**Exercise goal:** Update the records from the first line up to and including the line with "The height and width of the screenshot is (832, 1456).", swapping "GUI agent" for "screen agent" and leaving everything else unchanged.
****************************************
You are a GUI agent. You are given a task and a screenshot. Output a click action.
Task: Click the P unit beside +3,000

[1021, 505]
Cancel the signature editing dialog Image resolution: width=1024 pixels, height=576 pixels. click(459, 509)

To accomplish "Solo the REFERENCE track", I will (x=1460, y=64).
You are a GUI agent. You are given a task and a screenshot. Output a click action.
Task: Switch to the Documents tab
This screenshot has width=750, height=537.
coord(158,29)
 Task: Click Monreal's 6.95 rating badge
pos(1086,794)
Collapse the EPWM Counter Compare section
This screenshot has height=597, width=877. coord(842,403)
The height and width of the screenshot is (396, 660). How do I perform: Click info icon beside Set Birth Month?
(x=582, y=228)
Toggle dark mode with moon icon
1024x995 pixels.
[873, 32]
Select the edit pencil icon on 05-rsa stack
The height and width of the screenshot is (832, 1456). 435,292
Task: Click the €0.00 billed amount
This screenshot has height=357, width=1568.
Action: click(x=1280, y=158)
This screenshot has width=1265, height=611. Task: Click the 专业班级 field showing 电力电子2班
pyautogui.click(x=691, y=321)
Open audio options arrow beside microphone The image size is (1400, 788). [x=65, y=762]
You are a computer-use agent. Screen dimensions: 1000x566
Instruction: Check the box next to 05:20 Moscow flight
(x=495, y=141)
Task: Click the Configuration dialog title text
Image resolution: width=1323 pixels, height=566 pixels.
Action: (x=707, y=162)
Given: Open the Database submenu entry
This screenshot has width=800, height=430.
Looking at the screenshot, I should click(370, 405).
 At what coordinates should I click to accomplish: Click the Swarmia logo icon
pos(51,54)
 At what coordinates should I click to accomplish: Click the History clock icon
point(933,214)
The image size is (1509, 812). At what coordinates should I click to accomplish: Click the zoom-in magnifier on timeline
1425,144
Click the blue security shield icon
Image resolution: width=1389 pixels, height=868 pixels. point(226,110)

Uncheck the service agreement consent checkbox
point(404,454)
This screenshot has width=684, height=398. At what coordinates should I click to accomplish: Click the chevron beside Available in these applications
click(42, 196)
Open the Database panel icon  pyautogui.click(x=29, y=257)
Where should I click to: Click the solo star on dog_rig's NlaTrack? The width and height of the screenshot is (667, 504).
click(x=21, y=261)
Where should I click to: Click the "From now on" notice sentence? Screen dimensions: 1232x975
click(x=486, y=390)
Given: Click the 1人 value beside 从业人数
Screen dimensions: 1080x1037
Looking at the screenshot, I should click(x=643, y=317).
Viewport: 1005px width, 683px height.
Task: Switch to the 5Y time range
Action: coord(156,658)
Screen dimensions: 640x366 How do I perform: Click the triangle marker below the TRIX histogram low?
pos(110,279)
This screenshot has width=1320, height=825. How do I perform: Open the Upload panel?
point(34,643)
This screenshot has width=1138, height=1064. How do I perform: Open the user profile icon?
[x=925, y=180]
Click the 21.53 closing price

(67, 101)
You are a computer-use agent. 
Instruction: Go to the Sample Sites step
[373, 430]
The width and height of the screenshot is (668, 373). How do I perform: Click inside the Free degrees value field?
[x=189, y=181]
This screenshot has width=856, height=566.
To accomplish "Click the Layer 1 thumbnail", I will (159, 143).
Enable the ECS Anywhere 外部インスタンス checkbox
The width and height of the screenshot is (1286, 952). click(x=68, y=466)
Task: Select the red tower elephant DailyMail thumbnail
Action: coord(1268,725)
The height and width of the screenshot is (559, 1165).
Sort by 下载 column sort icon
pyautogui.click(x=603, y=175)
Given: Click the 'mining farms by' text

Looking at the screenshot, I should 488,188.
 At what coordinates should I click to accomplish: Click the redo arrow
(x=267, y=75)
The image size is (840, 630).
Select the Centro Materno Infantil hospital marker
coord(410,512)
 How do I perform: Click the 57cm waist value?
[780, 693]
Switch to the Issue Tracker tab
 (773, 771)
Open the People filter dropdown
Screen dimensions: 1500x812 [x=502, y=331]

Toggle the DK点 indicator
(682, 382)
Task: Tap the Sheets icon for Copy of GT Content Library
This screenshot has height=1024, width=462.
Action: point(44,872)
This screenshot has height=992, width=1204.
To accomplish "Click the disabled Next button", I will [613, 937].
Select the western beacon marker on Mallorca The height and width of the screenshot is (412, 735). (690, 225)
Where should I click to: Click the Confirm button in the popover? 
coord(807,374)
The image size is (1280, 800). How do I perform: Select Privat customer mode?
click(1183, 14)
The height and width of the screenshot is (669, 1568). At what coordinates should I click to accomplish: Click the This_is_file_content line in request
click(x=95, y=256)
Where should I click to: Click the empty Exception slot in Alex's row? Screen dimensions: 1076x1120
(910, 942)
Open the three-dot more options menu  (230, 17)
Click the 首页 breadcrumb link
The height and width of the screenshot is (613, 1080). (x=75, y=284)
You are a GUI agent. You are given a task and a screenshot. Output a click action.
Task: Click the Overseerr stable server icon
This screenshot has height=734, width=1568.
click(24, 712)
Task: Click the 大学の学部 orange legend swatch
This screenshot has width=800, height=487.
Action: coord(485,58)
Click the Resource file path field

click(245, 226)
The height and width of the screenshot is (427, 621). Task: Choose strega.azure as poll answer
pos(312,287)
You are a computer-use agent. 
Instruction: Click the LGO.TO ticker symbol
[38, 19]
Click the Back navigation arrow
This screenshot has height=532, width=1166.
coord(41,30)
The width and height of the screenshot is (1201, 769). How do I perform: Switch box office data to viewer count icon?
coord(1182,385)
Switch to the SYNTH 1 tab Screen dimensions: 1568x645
****************************************
**Correct output:**
You are a screen agent. You are given a task and a screenshot. Output a click action.
Task: Click the P unit beside +3,000

[1021, 505]
Cancel the signature editing dialog Image resolution: width=1024 pixels, height=576 pixels. click(459, 509)

To accomplish "Solo the REFERENCE track", I will (x=1460, y=64).
You are a screen agent. You are given a task and a screenshot. Output a click action.
Task: Switch to the Documents tab
This screenshot has width=750, height=537.
coord(158,29)
 Task: Click Monreal's 6.95 rating badge
pos(1086,794)
Collapse the EPWM Counter Compare section
This screenshot has height=597, width=877. coord(842,403)
The height and width of the screenshot is (396, 660). How do I perform: Click info icon beside Set Birth Month?
(x=582, y=228)
Toggle dark mode with moon icon
1024x995 pixels.
[873, 32]
Select the edit pencil icon on 05-rsa stack
The height and width of the screenshot is (832, 1456). 435,292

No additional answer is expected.